Text passage →
* * *
Peter Berkowitz writes,

Given the importance that the French Constitution attaches to liberty and the seriousness of the threat to peace and public order posed by the large, restive and nonassimilating portion of its Muslim population, the veil represents a legitimate concern. Banning it would be justified to the extent that Muslim communities in France use the veil to deprive girls of basic educational opportunities and to prevent women from fulfilling their obligations as citizens, or that terrorists create a security threat by disguising themselves in the veil.

I do not share my friend’s sympathies with the French government here. I could see affirming a woman’s right not to wear a veil, but I cannot see forbidding a woman from wearing one. My instinct is to think that banning the veil is not a legitimate role for the state. Nor does it seem wise. When cultural norms are at issue, the challenge is to attract people to your norms, which you don’t do by suppressing someone else’s.

Robert J. Samuelson writes,

politics increasingly devotes itself to making people feel good about themselves — elevating their sense of self-worth and affirming their belief in their moral superiority.
* * *
[Stored items]

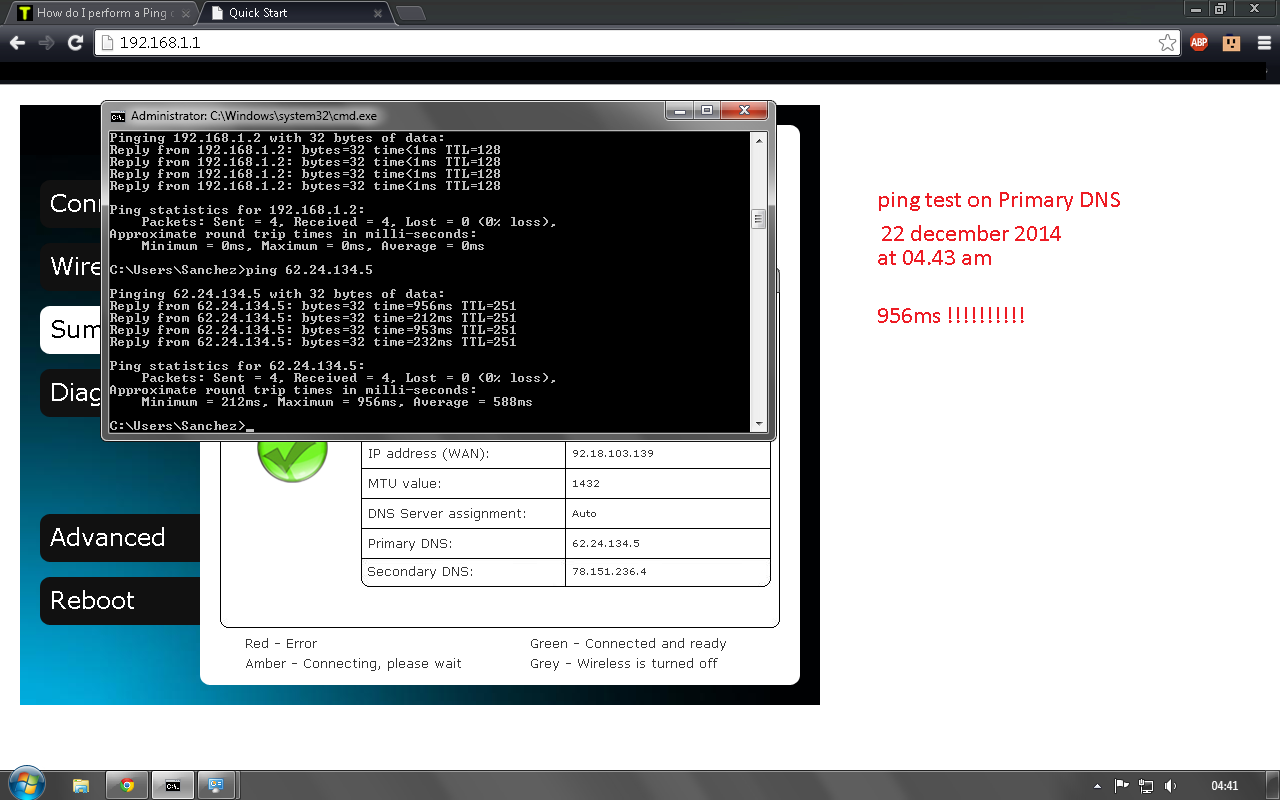Open a new browser tab

tap(410, 13)
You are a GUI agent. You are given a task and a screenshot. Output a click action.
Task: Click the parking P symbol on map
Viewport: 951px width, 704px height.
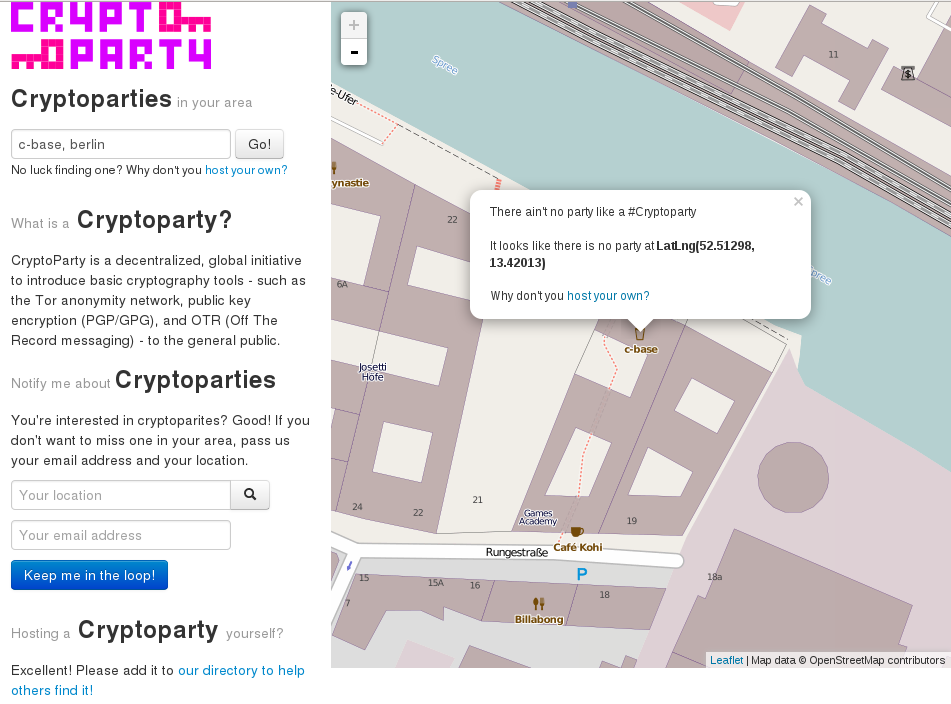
* * *
Work instructions →
a. Duplicate part of the post on the veil ban, beginning at the words "Robert J. Samuelson" and stopping after "their moral superiority.".
b. Answer these questions from the post on the veil ban:
(i) According to Peter Berkowitz, what does the French Constitution attach importance to?
(ii) What right does the writer say they could see affirming?
(iii) In Robert J. Samuelson's words, what does politics increasingly devote itself to?

Answers by item →
a.
Robert J. Samuelson writes,

politics increasingly devotes itself to making people feel good about themselves — elevating their sense of self-worth and affirming their belief in their moral superiority.

b.
(i) Liberty.
(ii) A woman's right not to wear a veil.
(iii) Making people feel good about themselves, elevating their sense of self-worth and affirming their belief in their moral superiority.